In most cases, public library districts may not prohibit individuals from bringing handguns into the library, so long as the weapons are concealed or in a holster. Public libraries are not specifically referenced as a place where weapons are prohibited by state law (see Texas Penal Code §46.03). In addition, while sections 30.06 and 30.07 of the Texas Penal Code create an offense if a person with a license carries a concealed weapon or openly carries their weapon on the property of another and had notice (e.g., by a posted sign) that entry with a weapon was prohibited, subsection (e) of both statutes specifically carves out property that is owned or leased by a governmental entity and that is not a premises or other place on which the license holder is prohibited from carrying the handgun under section 46.03. Therefore, a public library would likely be prohibited from imposing its own restrictions.
Can a public library that is established as a non-profit organization restrict access for library users with an open/concealed handgun carry license?
As amended by House Bill 1927, section 30.05 of the Texas Penal Code authorizes a person to provide notice that firearms are prohibited on the person's property by posting a sign at each entrance to the property with specific language, in a specific style, and in both English and Spanish. The Texas Penal Code defines a "person" as "an individual or a corporation, association, limited liability company, or other entity or organization governed by the Business Organizations Code." Therefore, if a library established as a non-profit organization meets the definition of "person" in the Texas Penal Code, that library may be authorized to post a sign prohibiting a person from entering the property with a firearm.
Are there any times or locations relevant to libraries where handguns would be prohibited?
Potentially, though prohibitions may not apply to an individual who has a license to carry a handgun:
on the physical premises of a school or educational institution, any grounds or building on which an activity sponsored by a school or educational institution is being conducted, or a passenger transportation vehicle of a school or educational institution, whether the school or educational institution is public or private (Texas Penal Code §46.03(a)(1))*
on the premises of a polling place on the day of an election or during early voting (Texas Penal Code §46.03(a)(2))
on the premises where a high school or collegiate interscholastic event is taking place (Texas Penal Code §46.08)

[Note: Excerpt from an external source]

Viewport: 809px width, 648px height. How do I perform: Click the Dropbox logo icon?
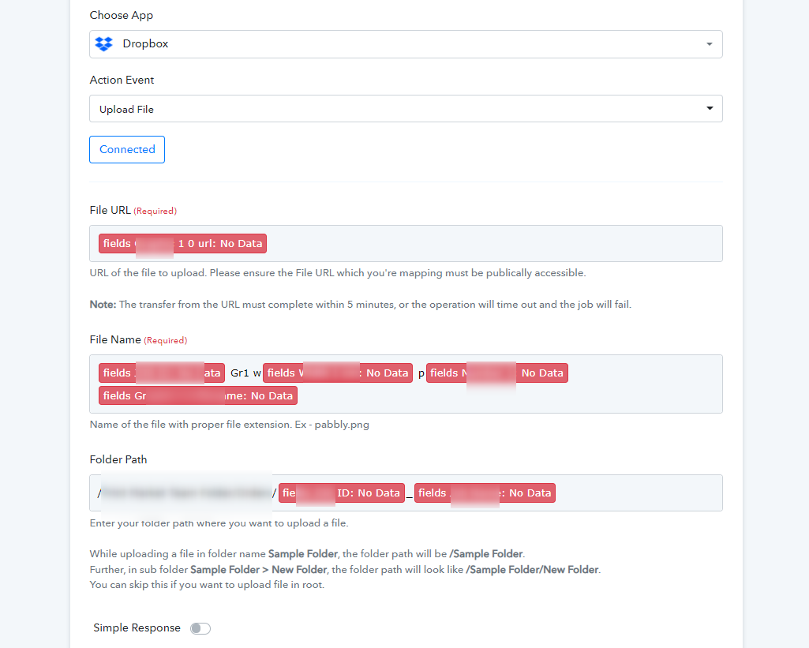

in the room or rooms where a meeting of a governmental entity is taking place, if the meeting is an open meeting subject to Chapter 551 of the Texas Government Code, if the entity provided notice of the meeting required by that chapter (Texas Penal Code §46.03(a)(14))*
*Does not apply to a person licensed to carry under Government Code, Chapter 411, Subchapter H.
May a person otherwise authorized to carry a handgun carry the weapon in their hand?

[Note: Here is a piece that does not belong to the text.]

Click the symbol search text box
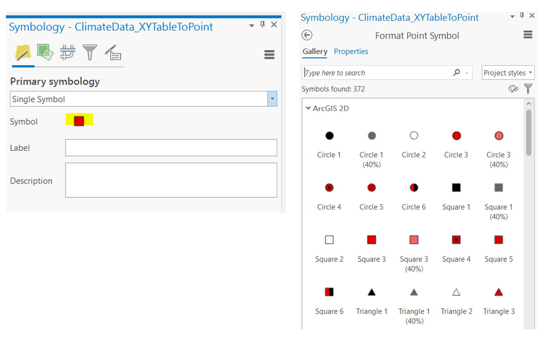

No. A weapon must be kept in a holster (Texas Penal Code §46.02).
What about library employees and volunteers? Can they be prohibited from carrying handguns in the library?
Libraries may prohibit their employees and volunteers from bringing handguns into the workplace and from carrying in employer-owned or leased vehicles used for work (Texas Labor Code §52.062(a)(b)). This is the case whether or not the employee is licensed to carry a handgun.
Libraries may not restrict staff who are licensed to carry a handgun from having the weapon in a locked personal vehicle in the employer’s parking lot (Texas Labor Code §52.061).